STACK Documentation

Documentation home | Category index | Site map

Answer tests

An answer test is used to compare two expressions to establish whether they satisfy some mathematical criteria. The prototype test is to establish if they are the same. That is to say, algebraically equivalent.

The exact behaviour of each answer test can be seen from STACK's test suite for STACK Answer tests.

This compares pairs of expressions and displays the outcomes from each test. Mainly used to ensure STACK is working, it is invaluable for understanding what each test really does. In particular it enables authors to see examples of which expressions are the same and different together with examples of the automatically generated feedback. This feedback can be suppressed using the quiet tick-box in the potential response tree node.

Introduction

Informally, the answer tests have the following syntax

[Errors, Result, FeedBack, Note] = AnswerTest(StudentAnswer, TeacherAnswer, Opt)

Where,

Variable Description
StudentAnswer A CAS expression, assumed to be the student's answer.
TeacherAnswer A CAS expression, assumed to be the model answer.
Opt Any options which the specific answer test provides. For example, a variable, the accuracy of the numerical comparison, number of significant figures.

Note that since the tests can provide feedback, tests which appear to be symmetrical, e.g. Algebraic Equivalence, really need to assume which expression belongs to the student and which to the teacher.

Variable Description
Errors Hopefully this will be empty!
Result is either true, false, or fail (which indicates a failure of the test). This determines which branch of the tree is traversed.
FeedBack This is a text string which is displayed to the student. It is CASText which may depend on properties of the student's answer.
Note This is a text string which is used for Reporting. Each answer note is concatenated with the previous notes and any contributions from the branch.

The feedback is only shown to a student if the quiet option is set to 'no'. If feedback is shown, then examples are given in the answer-test test suite. Login as the admin user then navigate to

 Home > Site administration > Plugins > Question types > Stack

Equality

A crucial component in the assessment process the ability to decide if two expressions are equal.
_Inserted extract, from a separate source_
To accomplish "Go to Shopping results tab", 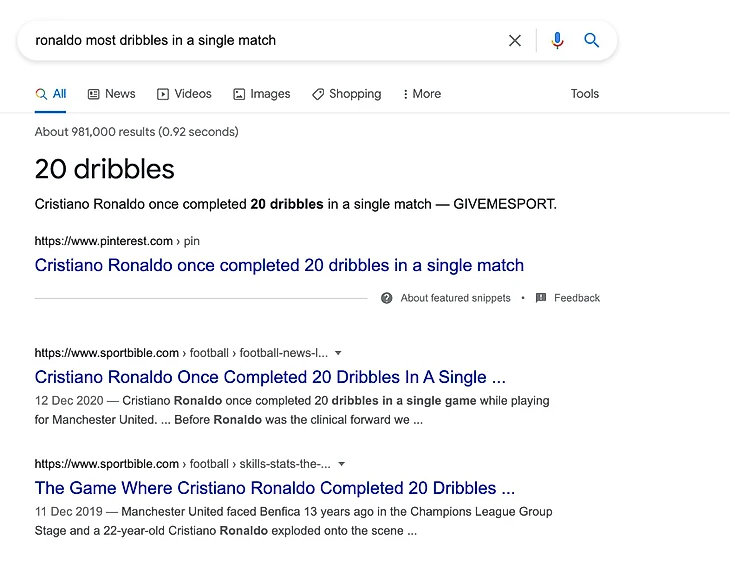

Let us assume a teacher has asked a student to expand out \((x+1)^2\) and the response they have from one student is \(x^2+x+x+1\). This is "correct" in the sense that it is algebraically equivalent to \((x+1)^2\) and is in expanded form (actually two separate mathematical properties) but "incorrect" in the sense that the student has not gathered like terms by performing an addition \(x+x\). What about a response \(2x+x^2+1\)? This is, arguably, better in the sense that the terms are gathered, but the student here did not order the terms to write their expression in canonical form. Hence, we need quite a number of different answer tests to establish equality in various senses of the word.

Test Description
CasEqual Are the parse trees of the two expressions equal?
EqualComAss Are they equal up to commutativity and associativity of addition and multiplication, together with their inverses minus and division? For example \[a+b=b+a\mbox{,}\] but \[x+x\neq 2x\mbox{.}\] This is very useful in elementary algebra, where we want the form of the answer exactly. Simplification is automatically switched off when this test is applied, otherwise it makes no sense.
AlgEquiv Are they algebraically equivalent, i.e. does the difference simplify to zero?
SubstEquiv Can we find a substitution of the variables of \(ex_2\) into \(ex_1\) which renders \(ex_1\) algebraically equivalent to \(ex_2\)? If you are only interested in ignoring case sensitivity, you can apply the Maxima commands defined by STACK exdowncase(ex) to the arguments, before you apply one of the other answer tests. Note, because we have to test every possibility, the algorithm is factorial in the number of variables. For this reason, the test only works for 4 or fewer variables.
SameType Are the two expressions of the same types_of_object? Note that this test works recursively over the entire expression.
SysEquiv Do two systems of polynomial equations have the same solutions? This test determines whether two systems of multivariate polynomials, i.e. polynomials with a number of variables, generate the same ideal, equivalent to checking they have the same solutions.

AlgEquiv

This is the most commonly used test. The pseudo code

If
  simplify(ex1-ex2) = 0
then
  true
else
  false.

This test will work with a variety of types of object of mathematical objects, including lists, sets, equations, inequalities and matrices.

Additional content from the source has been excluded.